If a full glitter lid seems too overwhelming and screams ‘showgirl’, use those glitter shades as accents—apply to the inner corner of the eye, or to the lower lash line. This accenting can work all by itself, keeping the rest of the eye nude, or even in tandem with another eyeshadow shade.
4.
Use your lower lash line strategically. This tiny amount of real estate can be used to show off shades that would be too overwhelming on the upper lid. Glitter, heavy metals, bright neon or pastel shades and deeply coloured matts can all be used to intensify the lower lash line.
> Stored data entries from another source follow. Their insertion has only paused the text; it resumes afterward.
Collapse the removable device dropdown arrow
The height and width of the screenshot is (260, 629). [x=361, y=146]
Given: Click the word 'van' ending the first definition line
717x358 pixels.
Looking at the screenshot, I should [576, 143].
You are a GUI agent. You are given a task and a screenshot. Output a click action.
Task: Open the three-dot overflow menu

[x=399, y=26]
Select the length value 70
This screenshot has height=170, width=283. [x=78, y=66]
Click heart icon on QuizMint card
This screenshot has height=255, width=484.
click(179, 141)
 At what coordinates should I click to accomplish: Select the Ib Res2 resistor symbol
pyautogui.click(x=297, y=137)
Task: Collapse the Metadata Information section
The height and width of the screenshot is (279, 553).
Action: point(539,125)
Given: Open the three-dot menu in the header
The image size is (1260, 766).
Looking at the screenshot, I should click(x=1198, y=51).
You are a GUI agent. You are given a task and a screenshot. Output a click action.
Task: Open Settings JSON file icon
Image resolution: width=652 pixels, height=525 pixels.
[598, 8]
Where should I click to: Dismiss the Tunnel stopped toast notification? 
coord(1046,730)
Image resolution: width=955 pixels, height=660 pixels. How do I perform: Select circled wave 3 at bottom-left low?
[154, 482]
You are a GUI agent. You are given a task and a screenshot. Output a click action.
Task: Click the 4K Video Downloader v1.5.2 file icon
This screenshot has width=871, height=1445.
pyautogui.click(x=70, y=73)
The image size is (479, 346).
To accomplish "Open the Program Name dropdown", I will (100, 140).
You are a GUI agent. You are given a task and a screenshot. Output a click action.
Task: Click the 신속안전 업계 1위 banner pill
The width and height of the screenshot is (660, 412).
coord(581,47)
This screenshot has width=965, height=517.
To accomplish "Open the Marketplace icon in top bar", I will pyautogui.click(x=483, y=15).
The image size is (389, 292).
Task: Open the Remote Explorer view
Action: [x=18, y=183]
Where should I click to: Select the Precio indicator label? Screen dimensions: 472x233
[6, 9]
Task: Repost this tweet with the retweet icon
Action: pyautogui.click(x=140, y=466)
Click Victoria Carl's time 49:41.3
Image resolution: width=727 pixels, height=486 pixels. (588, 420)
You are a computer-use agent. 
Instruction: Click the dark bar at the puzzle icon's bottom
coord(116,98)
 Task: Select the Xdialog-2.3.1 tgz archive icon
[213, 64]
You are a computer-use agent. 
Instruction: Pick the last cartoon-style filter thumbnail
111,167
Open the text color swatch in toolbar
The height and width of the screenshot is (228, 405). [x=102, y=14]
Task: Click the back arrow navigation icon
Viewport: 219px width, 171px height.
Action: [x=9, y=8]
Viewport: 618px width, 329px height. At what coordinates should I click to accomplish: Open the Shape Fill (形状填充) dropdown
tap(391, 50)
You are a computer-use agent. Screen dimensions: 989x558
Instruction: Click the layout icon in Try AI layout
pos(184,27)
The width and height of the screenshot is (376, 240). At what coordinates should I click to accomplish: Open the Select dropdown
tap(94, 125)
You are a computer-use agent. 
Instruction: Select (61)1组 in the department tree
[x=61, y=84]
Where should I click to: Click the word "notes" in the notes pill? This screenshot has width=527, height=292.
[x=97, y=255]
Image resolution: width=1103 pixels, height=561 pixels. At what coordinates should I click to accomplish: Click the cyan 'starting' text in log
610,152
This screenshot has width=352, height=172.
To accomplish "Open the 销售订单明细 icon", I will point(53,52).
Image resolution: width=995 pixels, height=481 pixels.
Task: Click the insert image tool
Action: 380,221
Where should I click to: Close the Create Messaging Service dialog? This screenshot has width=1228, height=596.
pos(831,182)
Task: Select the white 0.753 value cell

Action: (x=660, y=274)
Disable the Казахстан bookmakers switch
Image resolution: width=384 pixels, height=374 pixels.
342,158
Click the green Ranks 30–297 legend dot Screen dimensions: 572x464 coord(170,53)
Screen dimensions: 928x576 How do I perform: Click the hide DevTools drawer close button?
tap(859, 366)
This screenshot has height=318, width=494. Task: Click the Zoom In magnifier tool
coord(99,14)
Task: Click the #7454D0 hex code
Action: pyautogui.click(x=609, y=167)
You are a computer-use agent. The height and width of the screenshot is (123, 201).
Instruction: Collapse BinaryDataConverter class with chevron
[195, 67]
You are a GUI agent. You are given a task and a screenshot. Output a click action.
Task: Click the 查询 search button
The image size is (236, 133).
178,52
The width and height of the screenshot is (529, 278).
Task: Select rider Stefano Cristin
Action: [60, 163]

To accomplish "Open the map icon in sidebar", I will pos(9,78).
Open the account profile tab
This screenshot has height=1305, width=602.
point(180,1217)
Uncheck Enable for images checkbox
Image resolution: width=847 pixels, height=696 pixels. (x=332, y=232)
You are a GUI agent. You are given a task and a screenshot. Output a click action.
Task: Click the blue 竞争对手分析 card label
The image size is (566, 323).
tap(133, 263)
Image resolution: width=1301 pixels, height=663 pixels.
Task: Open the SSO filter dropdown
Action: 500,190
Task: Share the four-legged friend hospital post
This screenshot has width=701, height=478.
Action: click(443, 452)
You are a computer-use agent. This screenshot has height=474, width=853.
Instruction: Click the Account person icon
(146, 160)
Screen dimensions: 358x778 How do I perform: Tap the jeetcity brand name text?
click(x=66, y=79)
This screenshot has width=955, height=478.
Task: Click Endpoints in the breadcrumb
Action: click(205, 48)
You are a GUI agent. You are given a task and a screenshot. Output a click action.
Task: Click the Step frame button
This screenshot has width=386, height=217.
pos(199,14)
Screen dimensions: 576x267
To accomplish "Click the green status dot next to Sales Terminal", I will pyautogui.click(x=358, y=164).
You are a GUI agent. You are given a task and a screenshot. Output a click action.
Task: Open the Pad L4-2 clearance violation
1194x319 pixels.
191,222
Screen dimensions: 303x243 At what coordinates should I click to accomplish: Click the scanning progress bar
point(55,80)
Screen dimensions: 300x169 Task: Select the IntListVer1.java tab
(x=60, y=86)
Keep the upper lid either: 1. Neutral 2. In the same colour family as the lower or 3. Contrast it with the shade on the lower lid
5.
To intensify any colour, dip a damp eyeshadow brush in the shadow and apply it. The intensity will zoom up a few notches. This trick super-intensifies metallic shades.
6.
Dip a damp liner brush in black shadow and apply it like an eyeliner. Actually, wet any shadow and use it as eyeliner! Have a metallic or fluoro yellow that you’ve never touched? A baby blue or hot magenta? Line them all up and start winging out! To go one step further, get your hands on some
Inglot Duraline, which magically transforms any shadow into liner.
7.
Load the dark brown matt shades onto a small, stiff angled brush and fill in your eyebrows, and then set with a clear brow gel like M.A.C Brow Set.
8.
Call on the pale, pearlescent shades to double up as a highlighter. Brush them over the browbone, on cheekbones, over the Cupid’s bow and in the inner corner of the eyes. Similarly, dark brown matt shades can serve as a contour, in a pinch.
9.
Make any lipstick metallic by pressing a metallic shadow over the lipstick.
10.
Mix some powder shadow with clear nail polish for a fun, DIY manicure.